## Start Document passage
Birol also said the present supply shock was worse than the oil crises of 1973 and 1979 combined with the loss of Russian gas volumes after Moscow’s 2022 invasion of Ukraine. Around 40 key energy assets in the Middle East have been damaged, he said, and the time needed to restore them means that even a diplomatic breakthrough would not quickly repair physical supply chains. The IEA has already been part of a record 400 million-barrel emergency stock release and is weighing whether further reserve action may be needed.

Financial authorities are also starting to sound the alarm. Fabio Panetta, a member of the European Central Bank’s Governing Council, said on April 2 that the energy-market turmoil posed risks to financial stability, pointing to investor flight into safer assets, pressure on long-term yields and capital outflows from emerging markets. He said euro zone inflation rose to 2.5 per cent in March from 1.9 per cent in February as energy prices surged, and warned that a prolonged shock could weigh on confidence and real economic activity.
## End Document passage
Set tasks -
• A. In the energy-shock passage, does each statement agree with the text? Answer yes or no, and quote the words that decide it. (i) About 40 key energy assets in the Middle East have been damaged. (ii) Euro zone inflation fell between February and March. (iii) The IEA's emergency stock release was a record 400 million barrels.
• B. What position does Fabio Panetta hold, according to the energy-shock passage?
• C. Rewrite the energy-shock passage from "Financial authorities are" up to and including "real economic activity.", putting "lengthy" in place of "prolonged".
Nothing here depends on the lines after this energy-shock passage.
## Start Stored data
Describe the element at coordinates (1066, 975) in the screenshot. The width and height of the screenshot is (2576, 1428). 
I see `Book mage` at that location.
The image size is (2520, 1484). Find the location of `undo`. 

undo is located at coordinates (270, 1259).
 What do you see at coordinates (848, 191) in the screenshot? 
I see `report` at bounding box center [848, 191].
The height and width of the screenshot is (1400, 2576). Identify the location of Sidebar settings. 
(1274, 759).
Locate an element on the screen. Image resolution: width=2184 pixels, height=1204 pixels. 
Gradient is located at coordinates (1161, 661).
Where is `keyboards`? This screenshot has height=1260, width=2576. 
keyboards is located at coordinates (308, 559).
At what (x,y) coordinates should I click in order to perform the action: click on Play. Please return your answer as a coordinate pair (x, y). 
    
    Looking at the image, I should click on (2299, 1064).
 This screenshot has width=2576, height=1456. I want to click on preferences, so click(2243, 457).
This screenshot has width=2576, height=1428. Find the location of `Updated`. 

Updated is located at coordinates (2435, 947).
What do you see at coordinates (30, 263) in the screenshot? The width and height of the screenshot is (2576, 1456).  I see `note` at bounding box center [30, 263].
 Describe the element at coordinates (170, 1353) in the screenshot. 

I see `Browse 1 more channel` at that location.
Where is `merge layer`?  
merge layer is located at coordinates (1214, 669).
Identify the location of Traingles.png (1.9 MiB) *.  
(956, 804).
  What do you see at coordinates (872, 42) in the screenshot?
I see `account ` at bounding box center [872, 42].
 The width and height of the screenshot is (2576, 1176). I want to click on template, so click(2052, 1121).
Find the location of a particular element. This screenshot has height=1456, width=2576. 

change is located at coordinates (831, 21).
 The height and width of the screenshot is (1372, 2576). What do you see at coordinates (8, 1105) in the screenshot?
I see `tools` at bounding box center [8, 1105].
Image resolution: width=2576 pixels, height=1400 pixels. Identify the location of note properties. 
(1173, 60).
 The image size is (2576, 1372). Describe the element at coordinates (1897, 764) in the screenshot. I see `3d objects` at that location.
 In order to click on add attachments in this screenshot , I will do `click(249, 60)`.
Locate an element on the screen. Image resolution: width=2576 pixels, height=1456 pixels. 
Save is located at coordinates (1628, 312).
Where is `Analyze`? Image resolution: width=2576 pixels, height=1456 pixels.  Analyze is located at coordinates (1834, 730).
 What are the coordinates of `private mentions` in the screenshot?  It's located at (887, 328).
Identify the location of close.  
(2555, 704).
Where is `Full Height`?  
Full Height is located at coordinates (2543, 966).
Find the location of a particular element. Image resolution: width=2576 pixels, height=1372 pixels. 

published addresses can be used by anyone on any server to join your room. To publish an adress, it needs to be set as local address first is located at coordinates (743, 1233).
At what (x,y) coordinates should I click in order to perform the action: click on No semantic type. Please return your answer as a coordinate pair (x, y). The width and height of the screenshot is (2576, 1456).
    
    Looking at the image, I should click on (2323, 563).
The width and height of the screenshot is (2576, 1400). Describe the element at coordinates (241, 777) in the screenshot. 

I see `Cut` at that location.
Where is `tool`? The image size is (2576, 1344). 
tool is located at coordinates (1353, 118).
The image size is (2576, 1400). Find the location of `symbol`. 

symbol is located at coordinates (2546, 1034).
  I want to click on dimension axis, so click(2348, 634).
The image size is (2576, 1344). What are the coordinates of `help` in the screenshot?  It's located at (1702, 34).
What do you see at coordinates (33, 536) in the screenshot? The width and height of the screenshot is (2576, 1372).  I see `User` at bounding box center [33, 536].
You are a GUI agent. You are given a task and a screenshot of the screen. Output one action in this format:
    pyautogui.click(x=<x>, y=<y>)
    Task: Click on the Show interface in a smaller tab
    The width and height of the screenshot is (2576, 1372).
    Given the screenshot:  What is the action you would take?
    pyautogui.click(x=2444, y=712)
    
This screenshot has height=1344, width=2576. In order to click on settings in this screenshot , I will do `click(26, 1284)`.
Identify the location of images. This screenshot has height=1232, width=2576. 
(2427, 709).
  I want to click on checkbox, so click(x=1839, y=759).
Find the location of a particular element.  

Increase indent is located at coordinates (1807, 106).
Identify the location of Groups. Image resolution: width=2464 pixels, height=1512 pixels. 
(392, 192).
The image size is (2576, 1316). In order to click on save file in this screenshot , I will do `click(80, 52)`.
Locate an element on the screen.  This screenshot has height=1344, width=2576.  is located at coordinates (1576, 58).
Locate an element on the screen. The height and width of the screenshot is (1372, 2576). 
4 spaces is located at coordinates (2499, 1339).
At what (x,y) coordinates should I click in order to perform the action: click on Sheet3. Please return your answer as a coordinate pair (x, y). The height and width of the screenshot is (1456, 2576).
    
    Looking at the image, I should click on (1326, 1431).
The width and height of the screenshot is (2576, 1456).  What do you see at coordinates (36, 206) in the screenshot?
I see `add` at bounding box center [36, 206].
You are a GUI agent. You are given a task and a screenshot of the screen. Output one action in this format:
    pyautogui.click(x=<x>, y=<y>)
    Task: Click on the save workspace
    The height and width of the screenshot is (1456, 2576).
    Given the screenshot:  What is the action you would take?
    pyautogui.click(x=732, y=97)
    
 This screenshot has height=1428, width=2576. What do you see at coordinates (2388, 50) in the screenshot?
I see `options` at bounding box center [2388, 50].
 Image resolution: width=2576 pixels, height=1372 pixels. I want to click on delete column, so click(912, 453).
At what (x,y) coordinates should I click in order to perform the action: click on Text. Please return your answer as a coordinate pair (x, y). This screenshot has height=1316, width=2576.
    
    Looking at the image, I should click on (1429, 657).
## End Stored data
Task responses -
• A.
(i) Yes: "Around 40 key energy assets in the Middle East have been damaged"
(ii) No: "euro zone inflation rose to 2.5 per cent in March from 1.9 per cent in February"
(iii) Yes: "a record 400 million-barrel emergency stock release"

• B. He is a member of the European Central Bank’s Governing Council.

• C.
Financial authorities are also starting to sound the alarm. Fabio Panetta, a member of the European Central Bank’s Governing Council, said on April 2 that the energy-market turmoil posed risks to financial stability, pointing to investor flight into safer assets, pressure on long-term yields and capital outflows from emerging markets. He said euro zone inflation rose to 2.5 per cent in March from 1.9 per cent in February as energy prices surged, and warned that a lengthy shock could weigh on confidence and real economic activity.